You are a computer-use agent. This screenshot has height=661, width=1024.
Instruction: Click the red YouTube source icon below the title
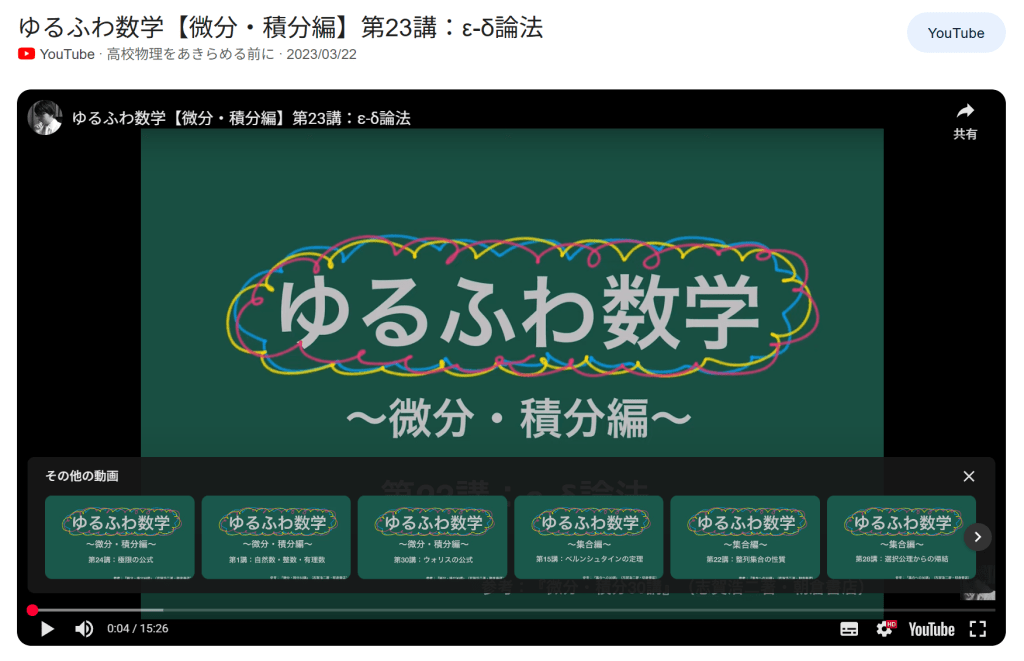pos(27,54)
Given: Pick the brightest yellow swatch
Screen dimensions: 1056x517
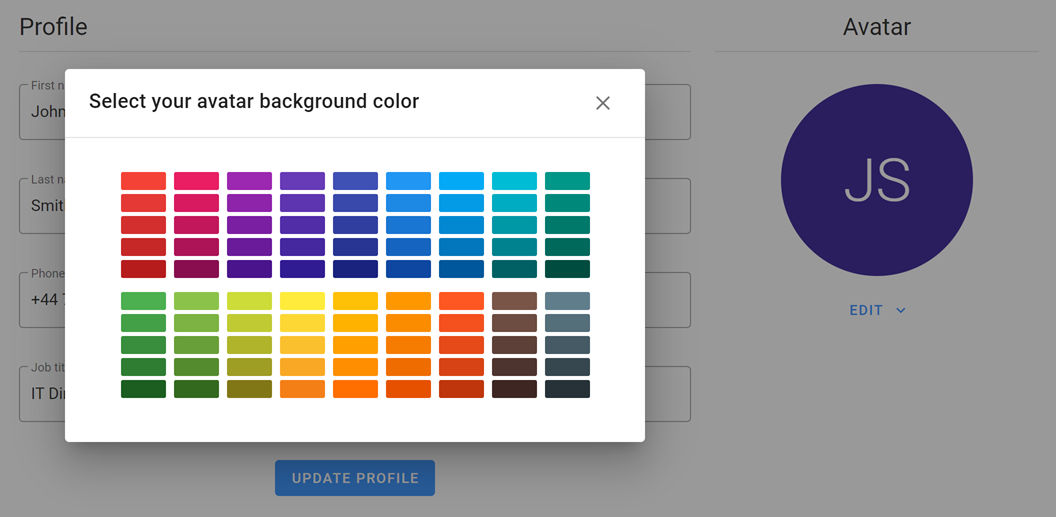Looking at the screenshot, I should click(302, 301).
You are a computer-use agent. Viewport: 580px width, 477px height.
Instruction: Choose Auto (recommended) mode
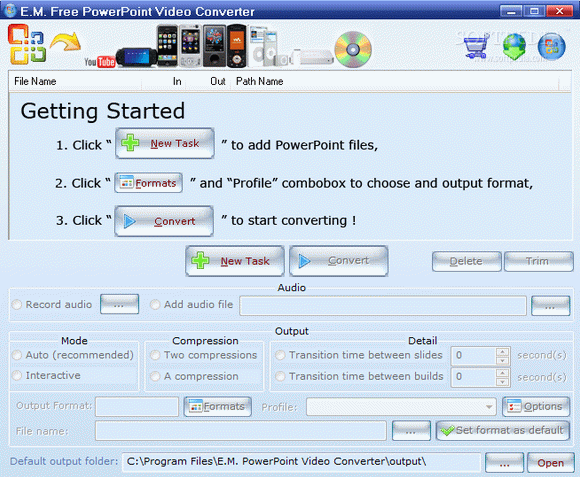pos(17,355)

· · · ·

### Assigned task:
Take from the listing every line in which the word "width" appears.

### Response box:
You are a computer-use agent. This screenshot has height=661, width=1024.
You are a computer-use agent. Viewport: 580px width, 477px height.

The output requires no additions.